New disciplines, such as biology, physics and economics, were added to the curriculum in 2002 beginning the transition of the college into a university. It was also in 2002 that the indomitable Jesuit Fr. Joseph Fessio, best known as the founder of Ignatius Press, was hired to become AMU’s chancellor. In the previous year, he had been fired from his position at the University of San Francisco (USF) when his robust and uncompromising orthodoxy became too much for the university’s modernist ascendancy to tolerate. At the same time, the St. Ignatius Institute that Fr. Fessio had founded at USF was unceremoniously shut down.

In offering Fr. Fessio a job shortly after his being fired by a heterodox institution, Tom Monaghan was following what was becoming a noble tradition. He had already offered five law professors a position at the Ave Maria School of Law after they had been dismissed by a local Catholic university for their pro-life stance. In addition, he welcomed the Institute for Pastoral Theology, a master’s program that was grafted onto Ave Maria University to accommodate four faculty members who had resigned their positions at another Catholic university in protest at what they considered theological backsliding at that institution. In this way, Ave Maria University was becoming a haven for orthodox academics.

In the spring of 2002, Ave Maria had its first graduation. The first graduating class consisted of only seven pioneering students, four young men (three of whom went on to seminary) and three young women. They would be the first of thousands. In the following year, there were around 180 students, an exponential increase on the 70 students of the previous year. The Michigan campus was bursting at the seams, and the need to move to a new campus was becoming an urgent priority. Since its inception, Tom Monaghan had planned for the campus to ultimatly be built at Domino’s Farms in Ann Arbor. However, difficulties arose when Ave Maria could not obtain the needed re-zoning for this to happen. At this point, with Tom Monaghan’s encouragment, the board of trustees made the major decision that the campus should be moved from Michigan to a new location in Naples, Florida. In the following year, the new interim campus of Ave Maria University was opened on the edge of Naples, which would be home to AMU until its move to its present location at the beginning of the fall semester in 2007.
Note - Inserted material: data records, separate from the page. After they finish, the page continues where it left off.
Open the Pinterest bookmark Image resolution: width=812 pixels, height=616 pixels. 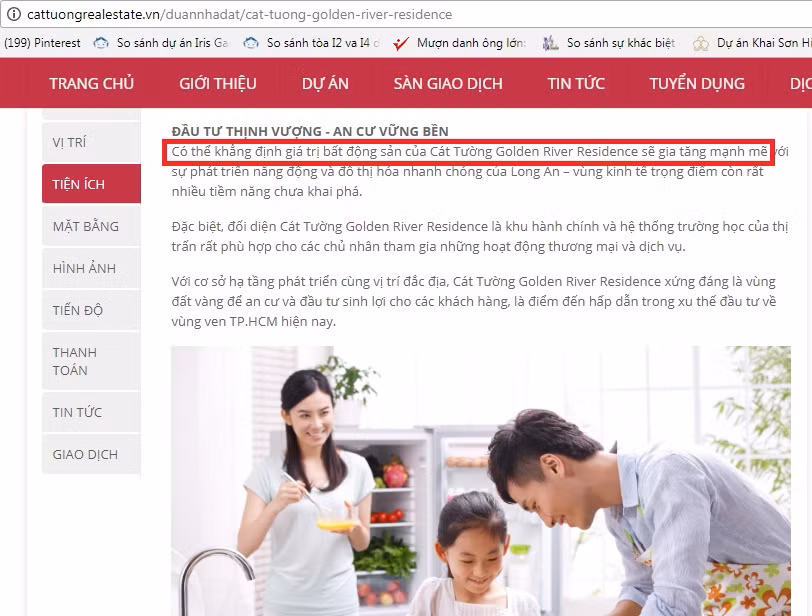point(43,43)
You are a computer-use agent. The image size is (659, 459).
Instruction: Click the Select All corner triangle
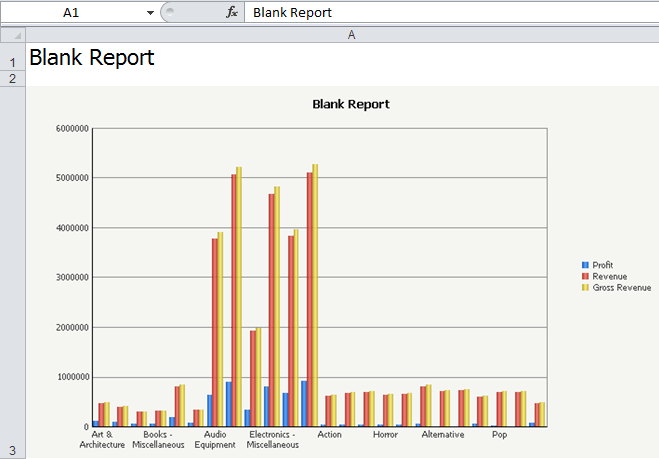click(x=13, y=35)
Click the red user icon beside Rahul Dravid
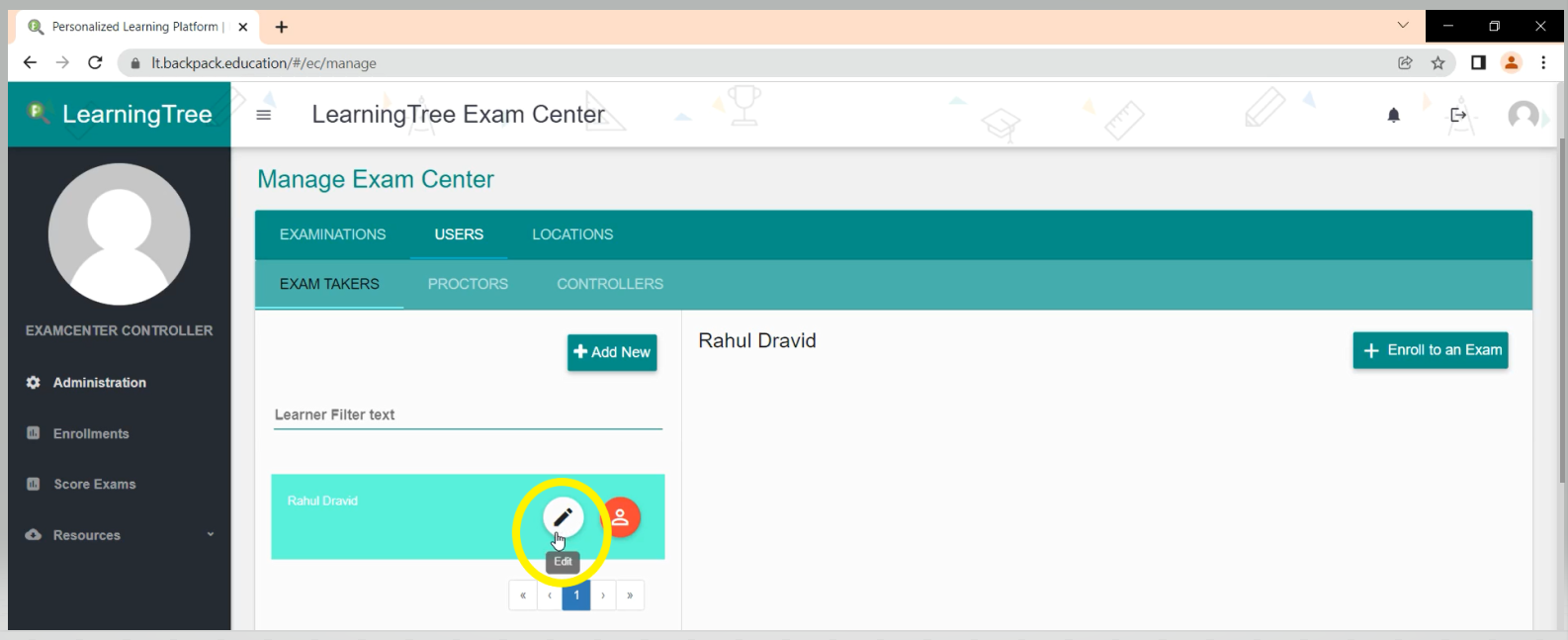1568x640 pixels. pos(622,517)
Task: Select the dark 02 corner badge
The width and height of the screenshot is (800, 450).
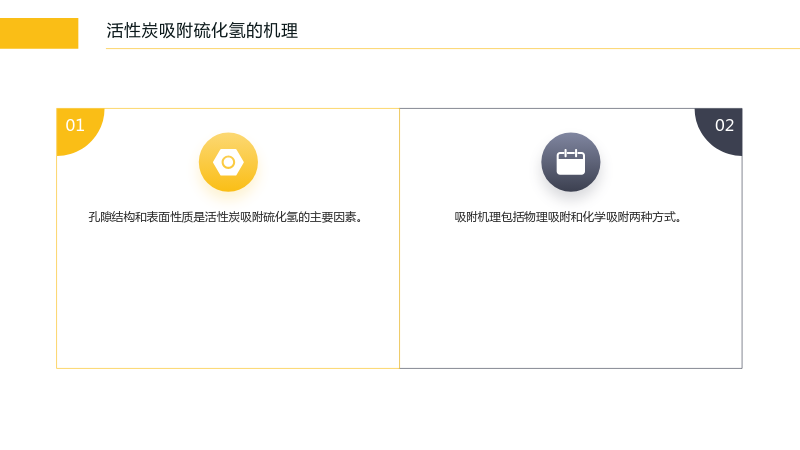Action: click(719, 131)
Providentially, as the University was looking for a campus location in the Naples area, a large real estate/ development company offered to give the University the land it needed for its campus, completely free of charge, if the University agreed to build on its land and the opportunity to be a 50% partner in the development of the newly envisioned town. AMU’s board accepted this offer as a gift from heaven. Construction began on the new site in 2004, marking the beginning of the town of Ave Maria. The new campus opened at the beginning of the fall semester in 2007. After almost a decade of numerous challenges, AMU had finally found a permanent home.

In March 2008, the oratory, now known as the parish church of Ave Maria, was consecrated, setting in place the spiritual heart of both the University and the town that was growing up around it. In 2010, the Southern Association of Colleges and Schools (SACS) granted the University full accreditation. program. The University is situated in Ave Maria, one of the fastest growing communities in the country.

In February 2011, Tom Monaghan relinquished the reins at AMU to Jim Towey, who took over as both President and CEO. Towey would be at the helm for nine years. He was succeeded by Chris Ice and then, briefly, by Roger Nutt, who served as the interim President until Mark Middendorf became AMU’s new President at the beginning of last year (2022).

President Middendorf now presides over an inspiring Catholic University that currently has 1,231 students and offers 34 undergraduate majors and 35 undergraduate minors, in addition to three master’s and one Ph.D.

In the quarter of a century since its foundation, AMU has seen many changes but one thing, the most important thing, remains unchanged. Ave Maria University stands as a faithful servant of Christ and of the teaching Magisterium of the Catholic Church. It is a beacon of light and life. May we all pray the light grows ever brighter as AMU enters the next 25 years of faithful service to Jesus Christ and the Church He founded.